* _Quoted passage_:
* * *

The surface transport ministry has offered an alternative financing mechanism, similar to build-own-lease-transfer (BOLT) to lure investors to unviable highway projects.

The mechanism involves making payments in the form of annuities to investors, virtually assuring a fixed rate of return to investors in road projects. The projects offered so far to private developers have been on build-own-operate-transfer (BOOT) or build-own-transfer (BOT) terms.

The new method is intended to secure investments from financial investors, and for those investors not prepared to assume the operational risks associated with such highway projects. This method of meeting project repayments in the form of annuities is expected to completely eliminate the operating risks associated with road projects, though the project investors would have to assume the construction and the maintenance risks.

However, the investing company or the special vehicle formed for such projects would be responsible for construction and meeting the capital costs of the projects. Such projects would be eligible for concessions, including a capital subsidy of 40 per cent and five-year tax holiday.

The ministry will be meeting the payments of project investors in the form of annuities for a pre-determined concession period. The maximum concession period on offer at present is 30 years. Says surface transport secretary Yogendra Narain, According to our calculations, we should be able to offer a minimum rate of return of 16 per cent.

The ministry will assume the operational risk of such projects through the National Highway Authority of India (NHAI). This implies that NHAI will assume the responsibility of collecting the tolls on such projects. However, the payments to the investors would not be coming only from the toll revenues collected by the NHAI. In the event of a short fall in toll revenues, the ministry would meet the dues of the investors from its own resources.

The new funding route has certain advantages for the NHAI and for financial investors. NHAIs liabilities are restricted to meeting the payments of investors only to the extent of 16 per cent and any revenues accruing over and above this would be retained by it.

* * *

* _Given data_:
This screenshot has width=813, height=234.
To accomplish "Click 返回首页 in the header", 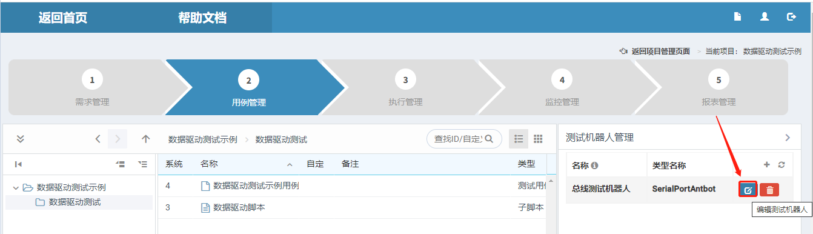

* * *

* _Exercises_:
#1 Summarize the passage on highway annuity financing in two sentences.
#2 According to the passage on highway annuity financing, what is the maximum concession period currently on offer?
The material above is separate from the passage on highway annuity financing.

* _Expected responses_:
#1 The surface transport ministry has offered an annuity-based financing mechanism, similar to BOLT, to attract investors to unviable highway projects: investors bear construction and maintenance risks, while the ministry, through NHAI, takes on operating risk and toll collection. The ministry would pay investors annuities over a concession period of up to 30 years, covering any toll shortfall from its own resources, and expects to offer a minimum return of 16 percent.

#2 30 years.